++++ RECORD EXCERPTS ++++
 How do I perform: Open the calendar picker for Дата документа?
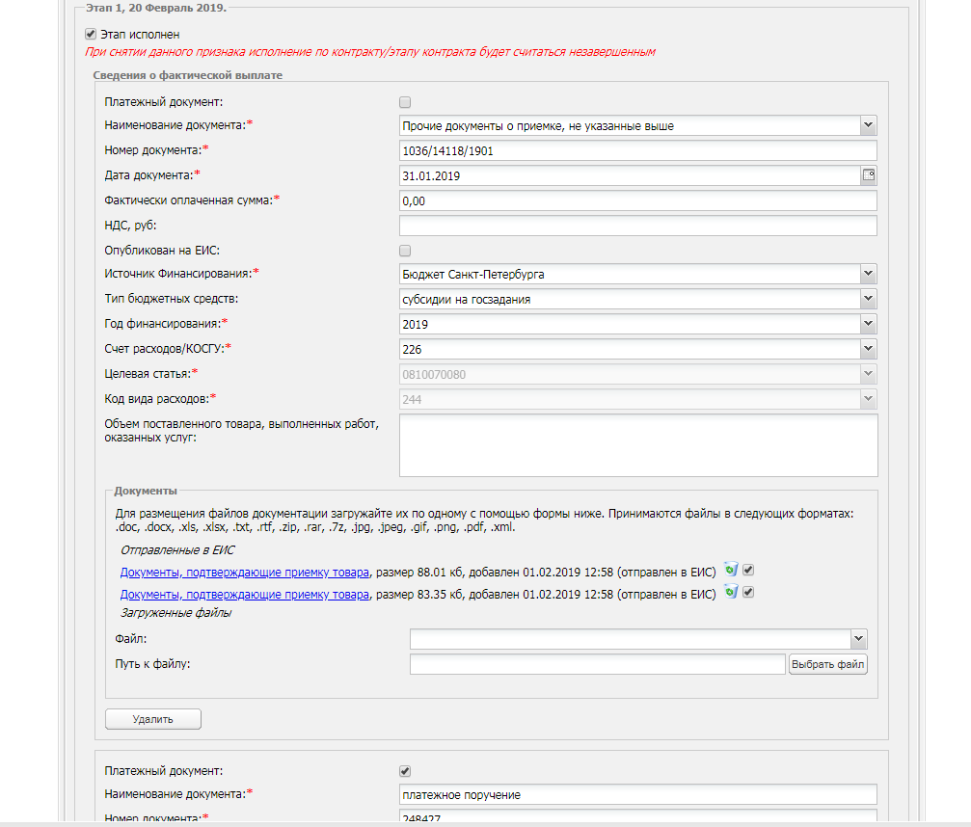pos(868,175)
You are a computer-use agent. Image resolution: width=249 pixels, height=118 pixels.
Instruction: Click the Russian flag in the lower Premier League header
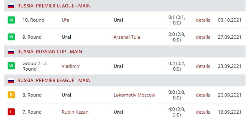11,81
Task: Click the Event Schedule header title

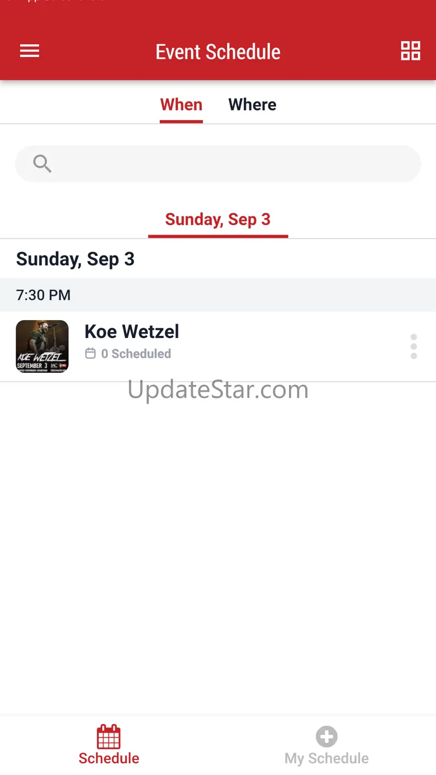Action: (218, 52)
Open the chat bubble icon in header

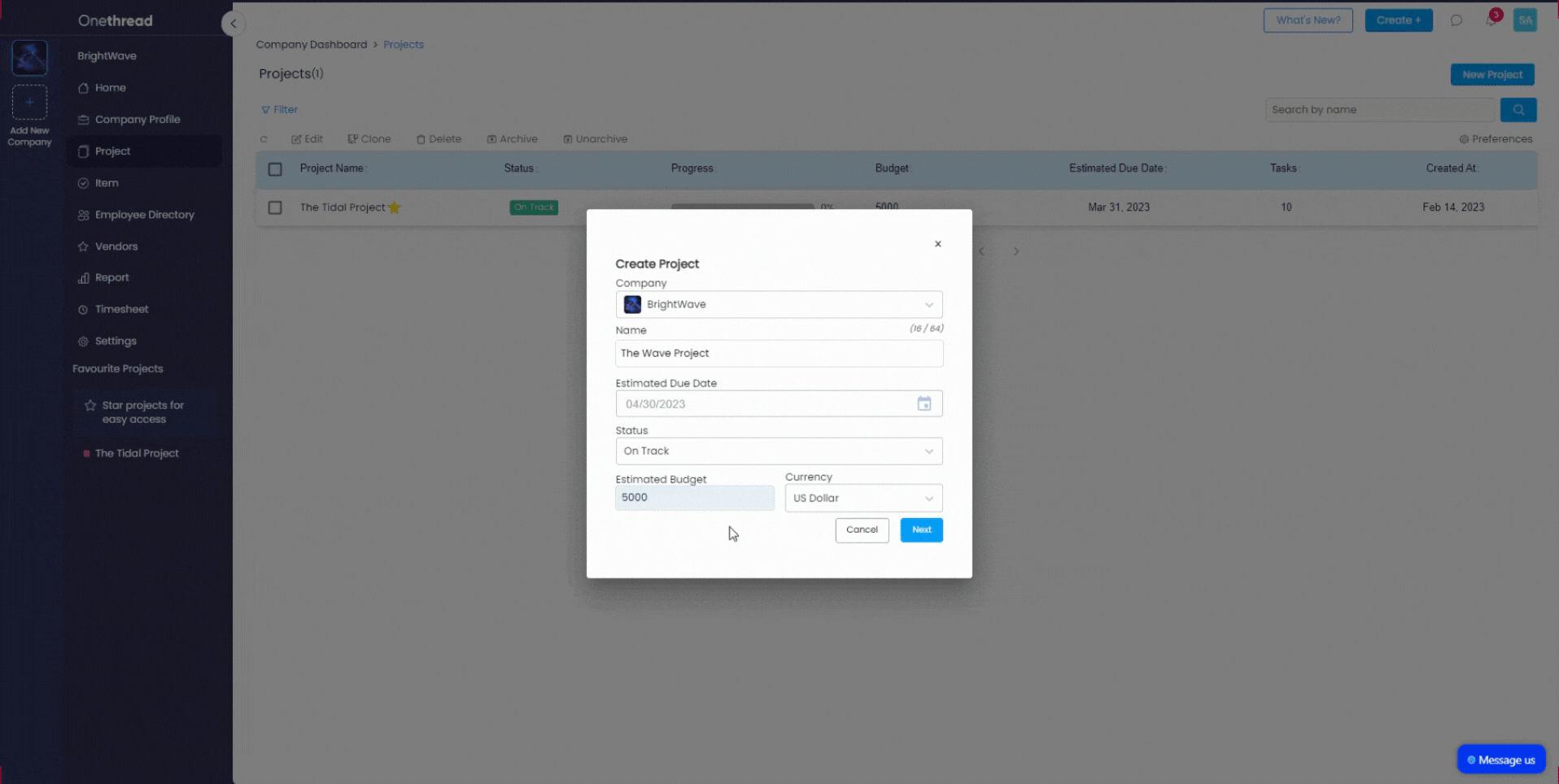[x=1456, y=20]
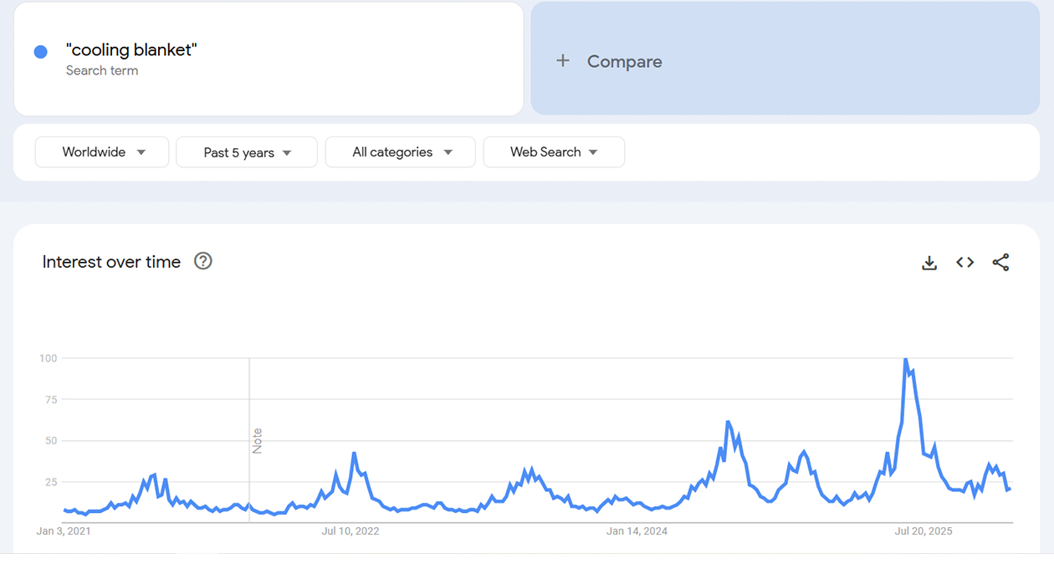Viewport: 1054px width, 569px height.
Task: Click the Jul 20, 2025 axis label
Action: click(x=923, y=531)
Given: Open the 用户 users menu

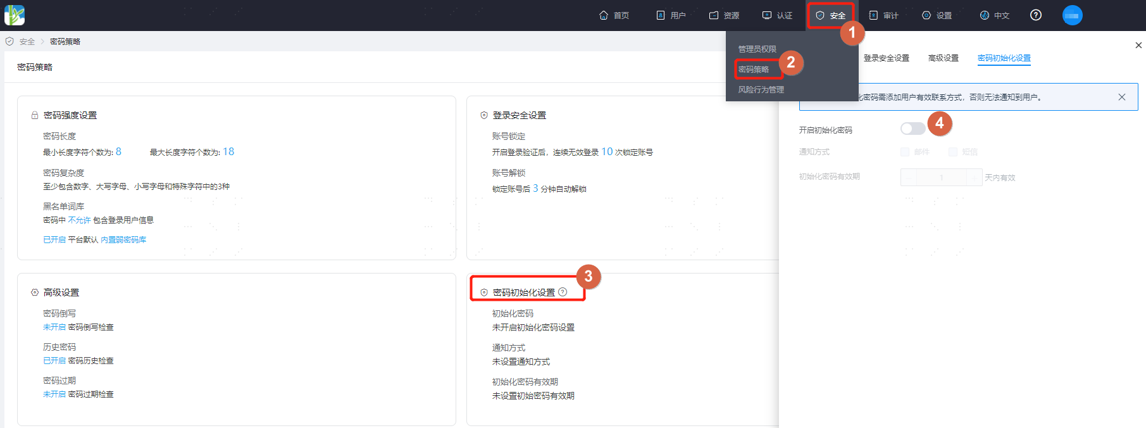Looking at the screenshot, I should 671,15.
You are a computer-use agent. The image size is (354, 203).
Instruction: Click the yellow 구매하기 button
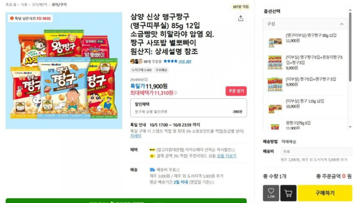[325, 193]
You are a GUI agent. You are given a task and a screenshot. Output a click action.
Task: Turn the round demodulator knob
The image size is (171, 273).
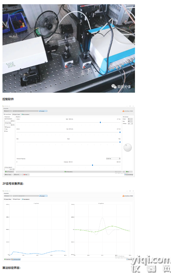[x=128, y=147]
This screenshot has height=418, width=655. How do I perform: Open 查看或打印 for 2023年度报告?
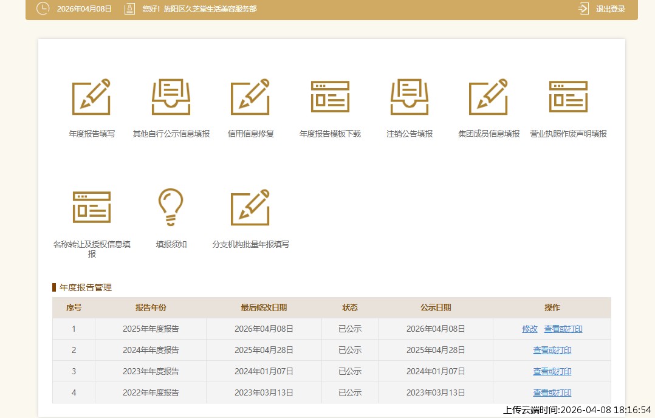pyautogui.click(x=552, y=372)
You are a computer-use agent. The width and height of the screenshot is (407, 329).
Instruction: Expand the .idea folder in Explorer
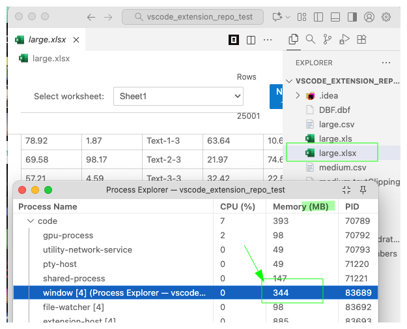[x=298, y=96]
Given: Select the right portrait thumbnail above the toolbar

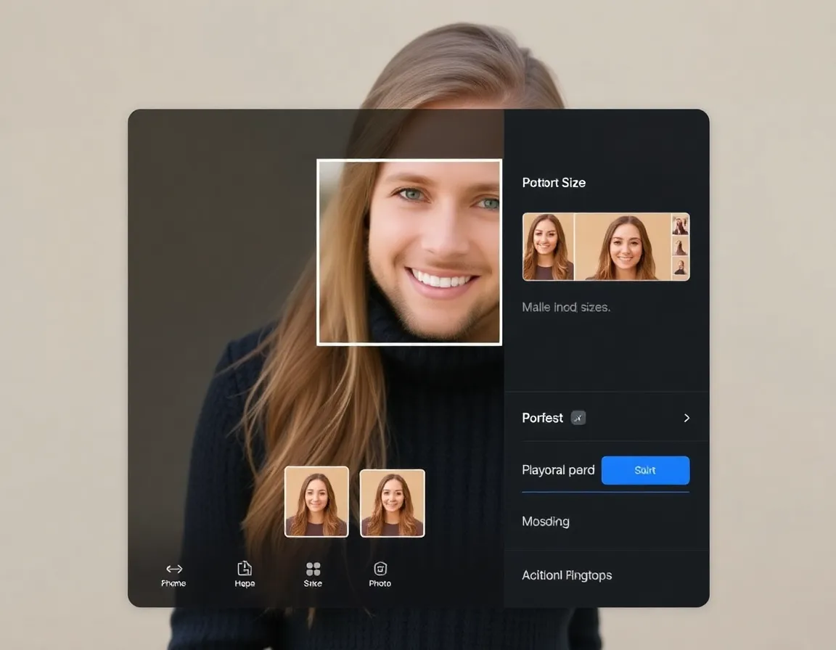Looking at the screenshot, I should tap(392, 503).
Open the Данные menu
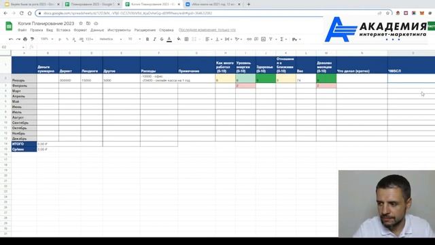This screenshot has width=435, height=245. pyautogui.click(x=97, y=30)
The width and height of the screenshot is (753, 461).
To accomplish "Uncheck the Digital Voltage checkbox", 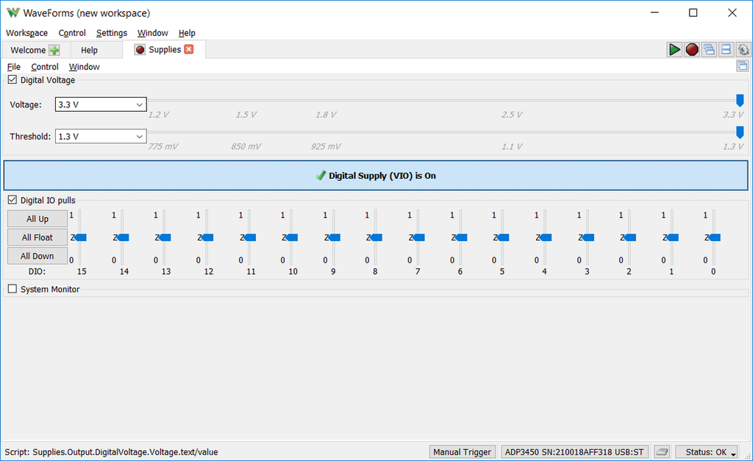I will (13, 80).
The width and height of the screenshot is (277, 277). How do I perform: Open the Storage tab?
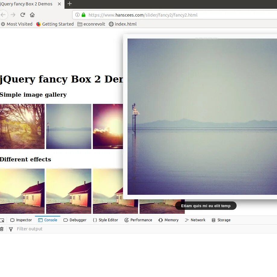pos(221,220)
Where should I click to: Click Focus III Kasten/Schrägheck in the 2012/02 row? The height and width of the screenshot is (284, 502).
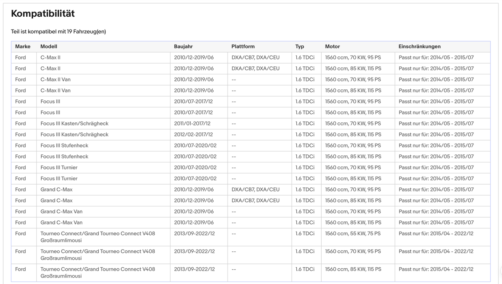coord(74,135)
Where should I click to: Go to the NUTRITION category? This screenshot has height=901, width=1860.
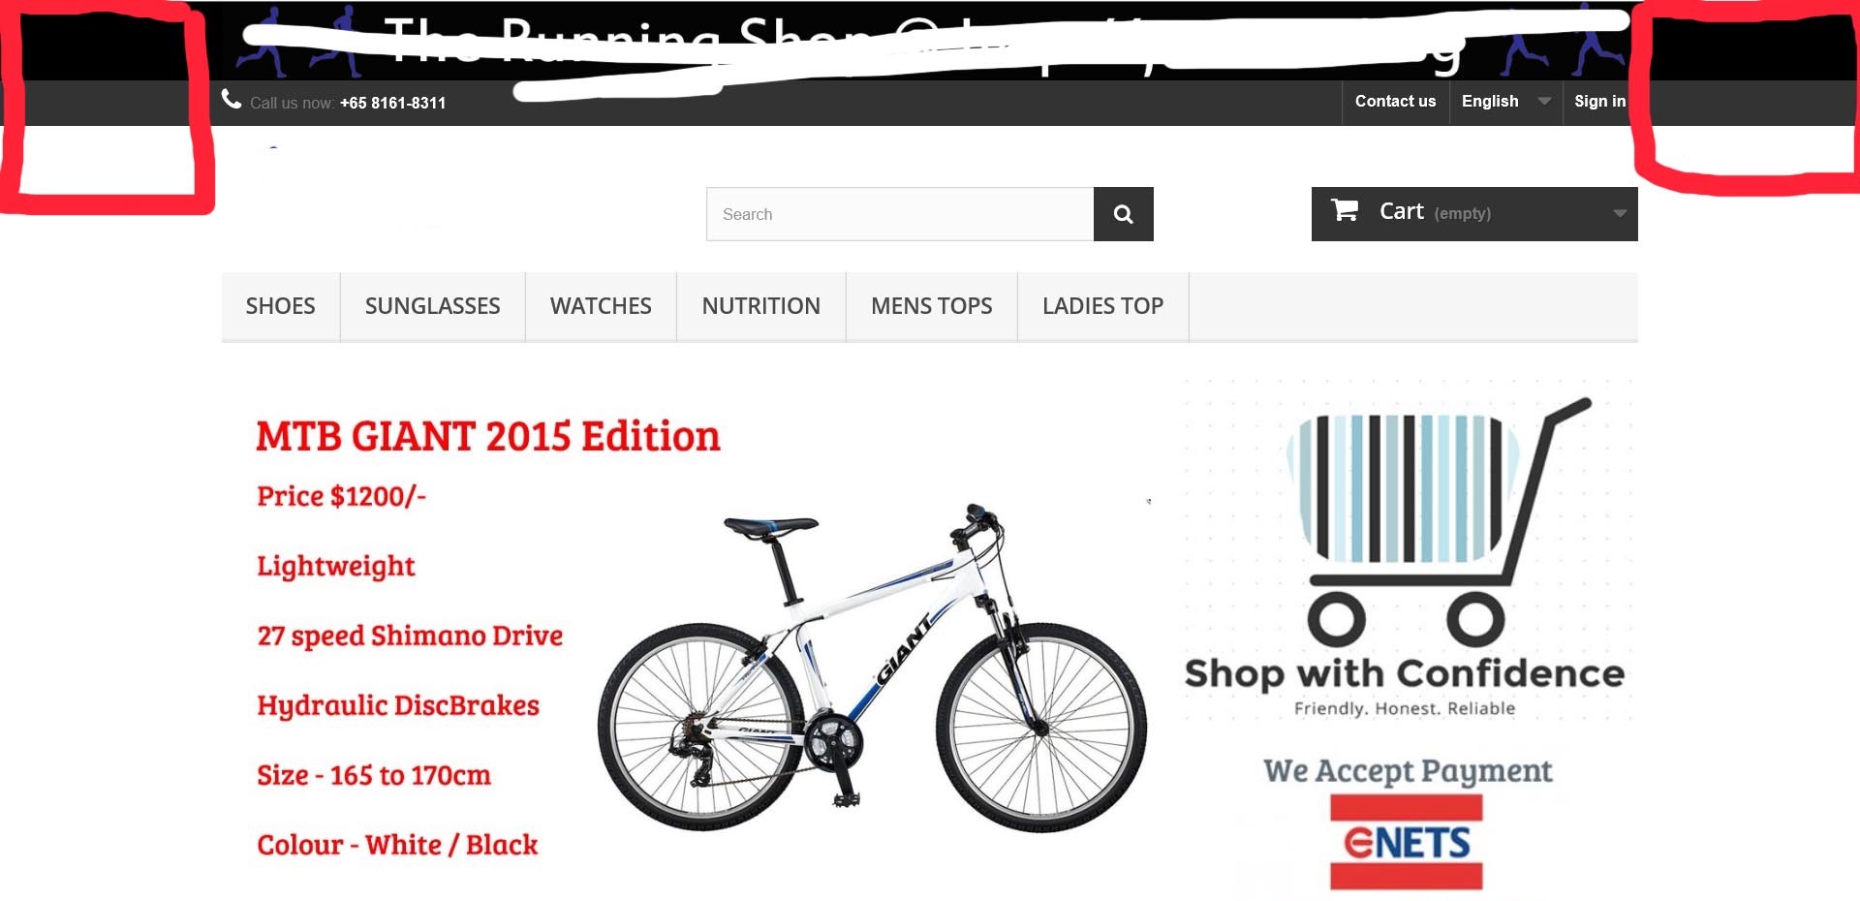(761, 306)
++++
__WHAT NEEDS TO BE DONE__
In the records above, find the line with "You are a computer-use agent. Image" and the line with "Task: Turn the round demodulator knob"; please transcribe exactly those two lines and all lines between them, omitting any picture.

__ANSWER__
You are a computer-use agent. Image resolution: width=249 pixels, height=118 pixels.
Instruction: Click the Russian flag in the lower Premier League header
11,81
Task: Click the Event Schedule header title

Action: (218, 52)
Open the chat bubble icon in header

[x=1456, y=20]
Viewport: 1054px width, 569px height.
Task: Click the Jul 20, 2025 axis label
Action: click(x=923, y=531)
Given: Open the 用户 users menu

Looking at the screenshot, I should 671,15.
You are a computer-use agent. The image size is (354, 203).
Instruction: Click the yellow 구매하기 button
[325, 193]
You are a GUI agent. You are given a task and a screenshot. Output a click action.
Task: Turn the round demodulator knob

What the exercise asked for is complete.